• **抜粋本文**:

当たり前ですが、上達スピードは人それぞれ。
子どもは、キッカケがあれば驚異的に成長することもあります。
習い事については”見守ること”は最も大切な親の役割の一つだと思います。

ではクラブの役割はどうかなのか。

信じて見守っていただいている保護者に対して、価値を提供しなければいけないなと感じます。

1.サッカーを楽しむ雰囲気を作る

子どもは素直です。技術の差をそのまま口にすることも多いです。
でも、サッカーの素晴らしい所の一つに「ピッチに立ったら皆平等」という概念がある、と思っています。
チームでマイナスがプラスになるよう補い合い、全員で勝利を目指す、その楽しさを経験できるよう指導することがクラブの役割だと思います。
あいつは下手だ、同じチームに入れたくない、そんな言葉を口にする子がいたら、サッカーの楽しさを知らずに損をしています。すぐに教えてあげて下さい。

• **作業内容**: 上のサッカークラブの役割に関する文章から、「でも、サッカーの素晴らしい所」から「をしています。すぐに教えてあげて下さい。」までを、両端の語句も含めてそのまま書き写してください。

[あるコレクションの記録]
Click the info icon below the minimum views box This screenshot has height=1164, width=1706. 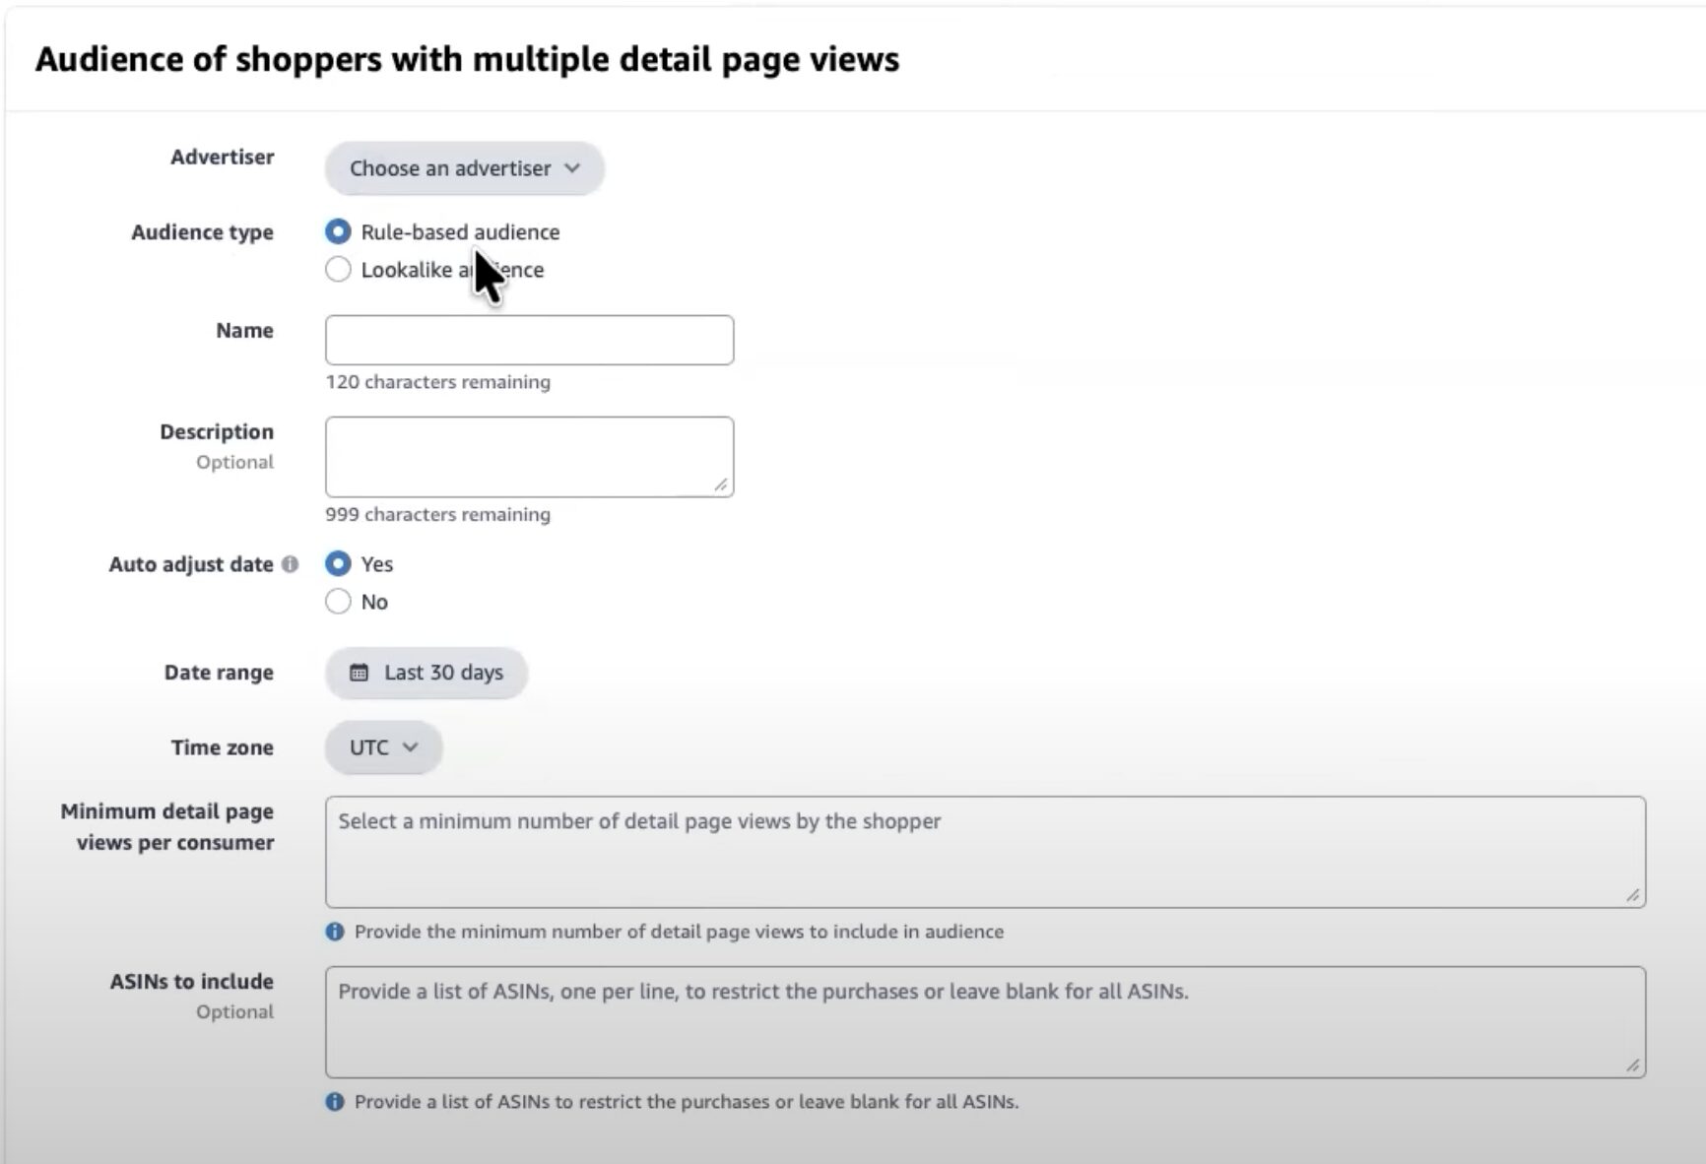pyautogui.click(x=335, y=932)
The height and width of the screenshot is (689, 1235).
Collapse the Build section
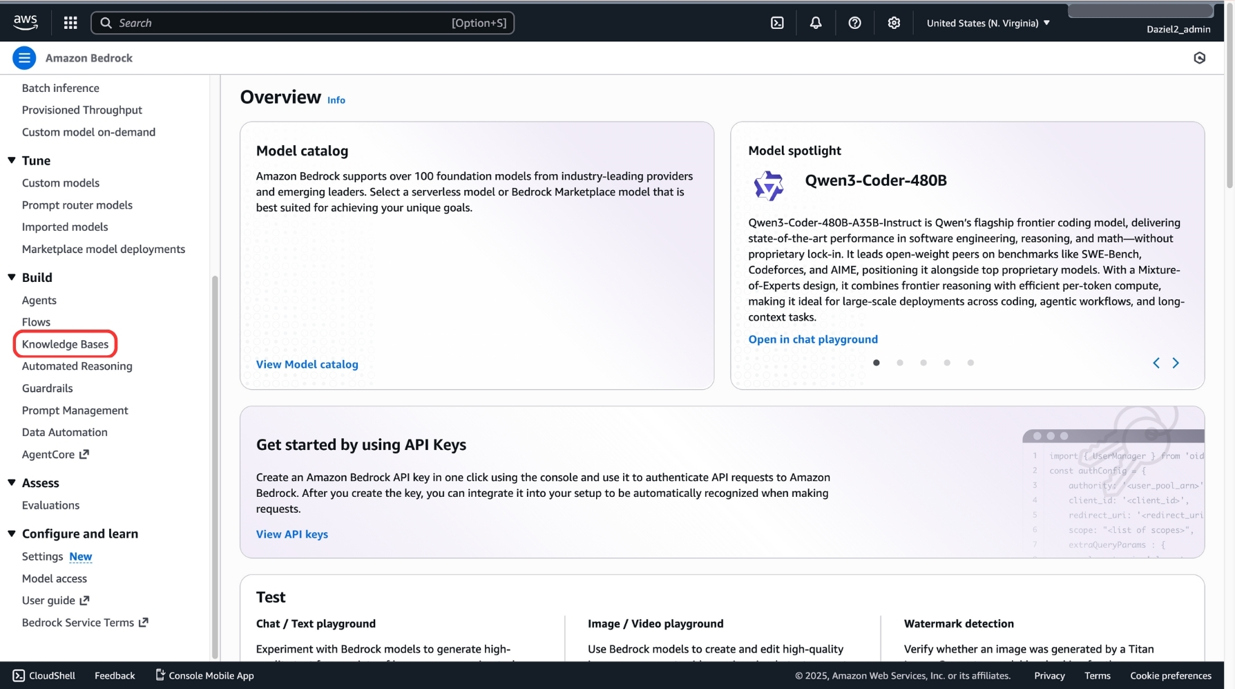[x=10, y=277]
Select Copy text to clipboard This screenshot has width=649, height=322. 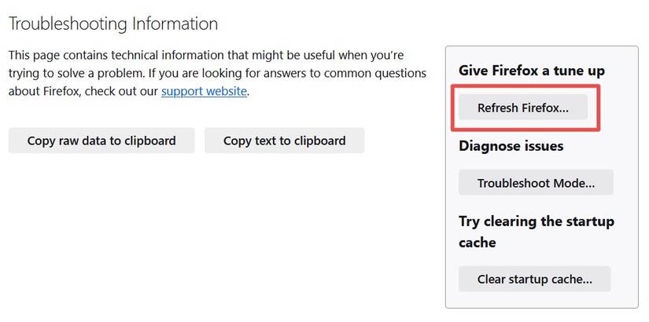[284, 141]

• **課題への回答**:
でも、サッカーの素晴らしい所の一つに「ピッチに立ったら皆平等」という概念がある、と思っています。
チームでマイナスがプラスになるよう補い合い、全員で勝利を目指す、その楽しさを経験できるよう指導することがクラブの役割だと思います。
あいつは下手だ、同じチームに入れたくない、そんな言葉を口にする子がいたら、サッカーの楽しさを知らずに損をしています。すぐに教えてあげて下さい。